4. Technology Investment

Contractors using property preservation software complete jobs 20-30% faster and have fewer charge-backs. That efficiency translates directly to income.

5. Hiring Strategically

Hiring helpers for low-skill tasks (lawn care, debris loading) frees you for high-value work and expands capacity.

6. Multiple Income Streams

Top earners often add:

  • Real estate agent referral partnerships
  • Post-REO renovation work
  • Property management contracts
  • Training/consulting for new contractors

Path to Six Figures

Here's a realistic roadmap to $100,000+ gross revenue:

Year 1: Foundation ($40,000 - $60,000)

  • Get approved with 2-3 nationals
  • Learn your market and services
  • Invest in proper equipment and insurance
  • Build documentation systems

Year 2: Optimization ($60,000 - $90,000)

  • Add 2-3 more client relationships
  • Implement route optimization
  • Consider part-time helper for overflow
  • Reduce charge-backs to under 3%

Year 3: Scaling ($90,000 - $150,000)

  • Hire first full-time employee
  • Expand service territory or add services
  • Pursue direct bank/asset manager relationships
  • Systematize everything with software

The Bottom Line

Property preservation can absolutely be a good living.

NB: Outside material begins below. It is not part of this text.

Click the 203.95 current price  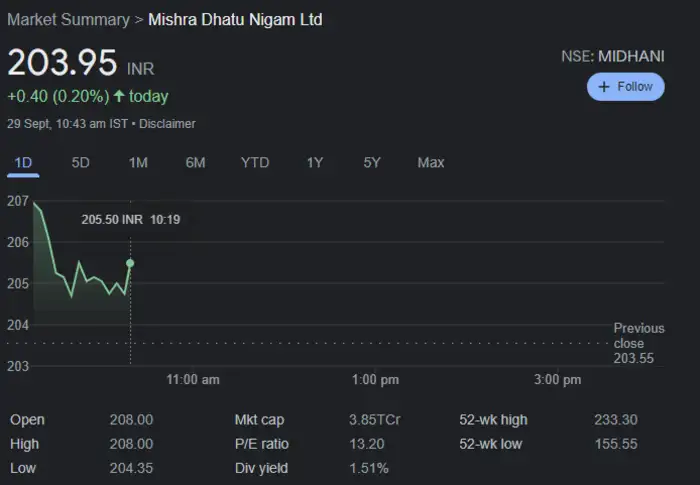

But like any business, income depends on:

  • Your market - Some areas have more opportunity
  • Your efficiency - More jobs per day = more money
  • Your business skills - Managing costs, clients, and growth
  • Your investment - Tools, insurance, software that enable scale

The contractors who struggle are usually those who treat it like a job instead of a business. The ones who thrive build systems, invest in efficiency, and continuously improve their operations.

If you're willing to put in the work to build a real business—not just show up and swing a hammer—property preservation offers a realistic path to solid middle-class income and beyond.